All this gives Dad an idea. Virginia should use her feminine wiles on Kenneth to get him to propose to her, or at least to sign a check for that $100,000 that Dad needs. That latter isn't going to be so easy, since as I said earlier Kenneth has seen all of the schemes up close and seen his father fritter away his money. Kenneth isn't about to let him blow the other half of the money that Mom had when she died. The former -- getting Kenneth to fall in love -- isn't going to be easy either, since as we know Kenneth is bring his girlfriend home with him.
Except that we eventually learn Nina isn't wealthy, and the "Uncle" Henri she's traveling with is really her boyfriend. She's just a gold-digger. And, since we know who the two leads are, we know where it's all going to go. As is so often the case with a movie like Woman Chases Man, the movie is more about how the characters get where we all know they're going.
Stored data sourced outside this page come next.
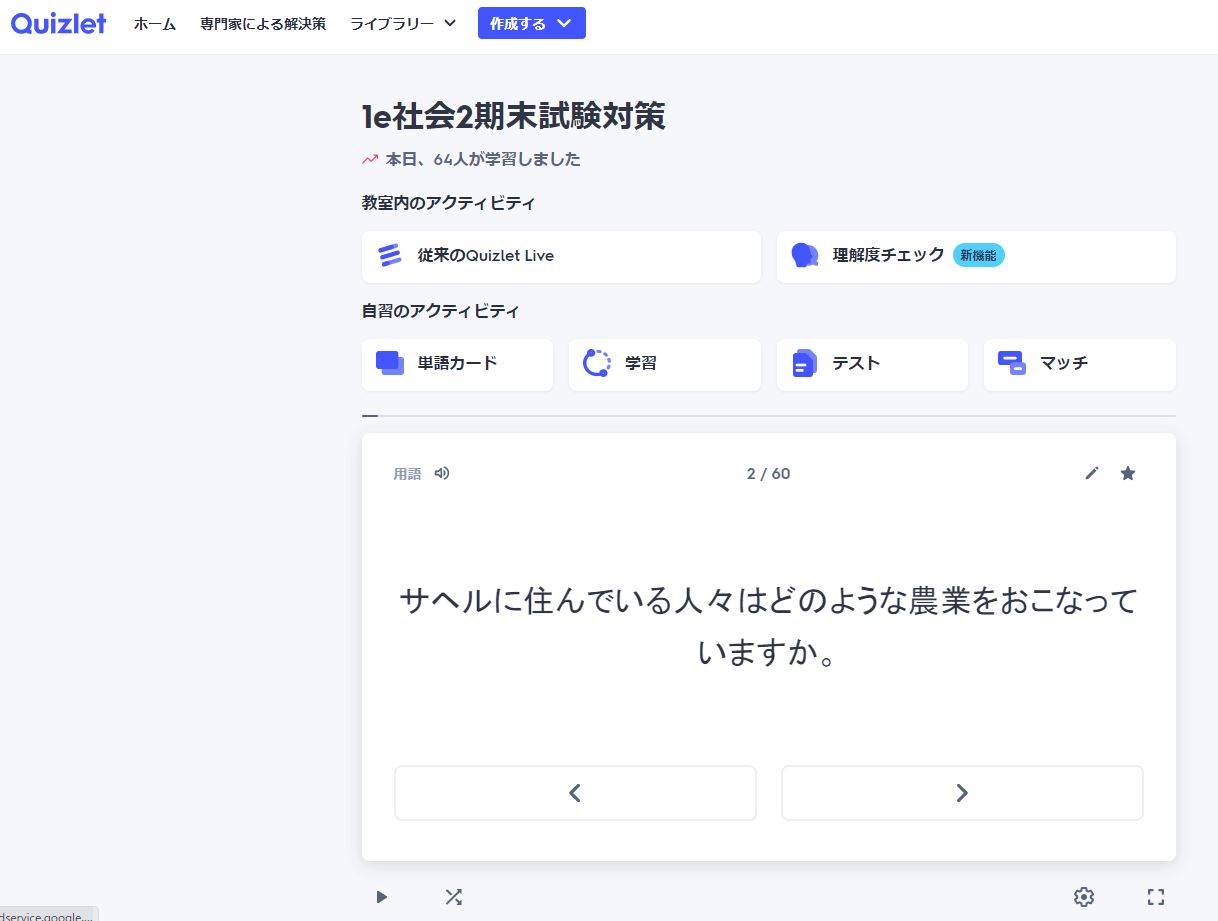Viewport: 1218px width, 921px height.
Task: Start the 学習 learn mode
Action: click(664, 364)
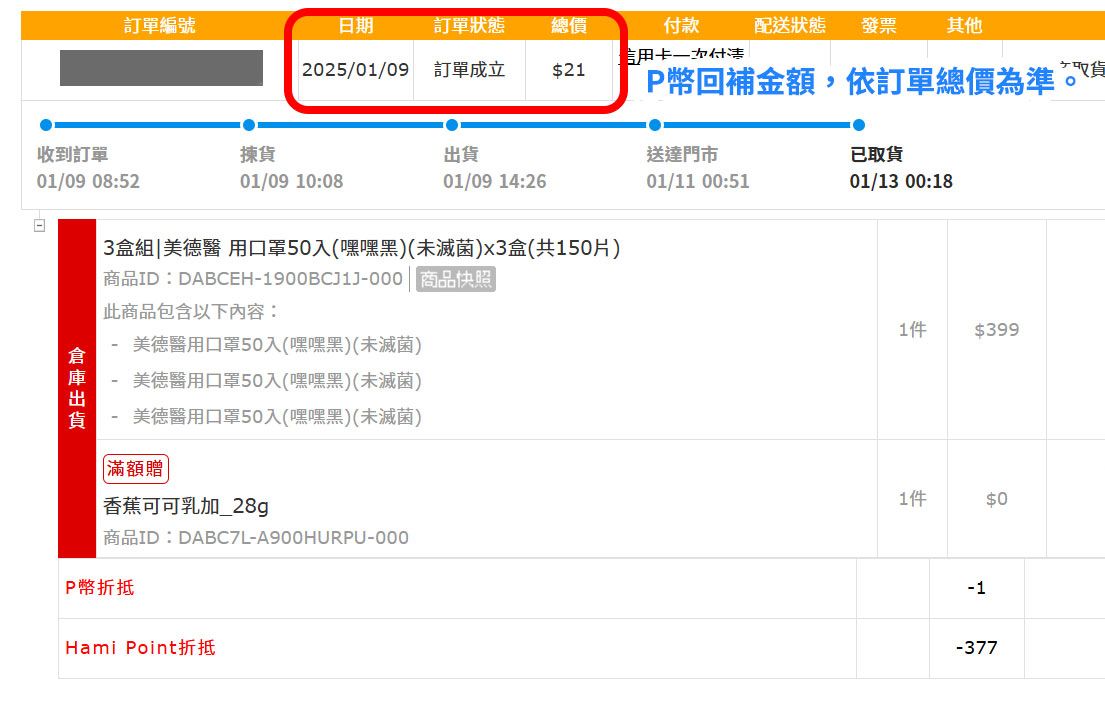Select the 發票 column header
This screenshot has width=1105, height=712.
click(877, 26)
Unfortunately, Woman Chases Man is one of the weaker screwball comedies I've seen. The situations are even phonier than in most screwball comedies, and the characters are almost all people it's hard to have sympathy with, the possible exception being Kenneth. But even he does a 180 just in time for the final reel. Of note, as a friend of Virginia's pressed into service as a butler, is a young Broderick Crawford.
Woman Chases Man isn't a particularly good movie. But at least it's mercifully short. And the print Roku showed had relatively few commercials -- I think 8½ minutes for a 70-minute movie. Traditional cable channels would probably have had 20 minutes.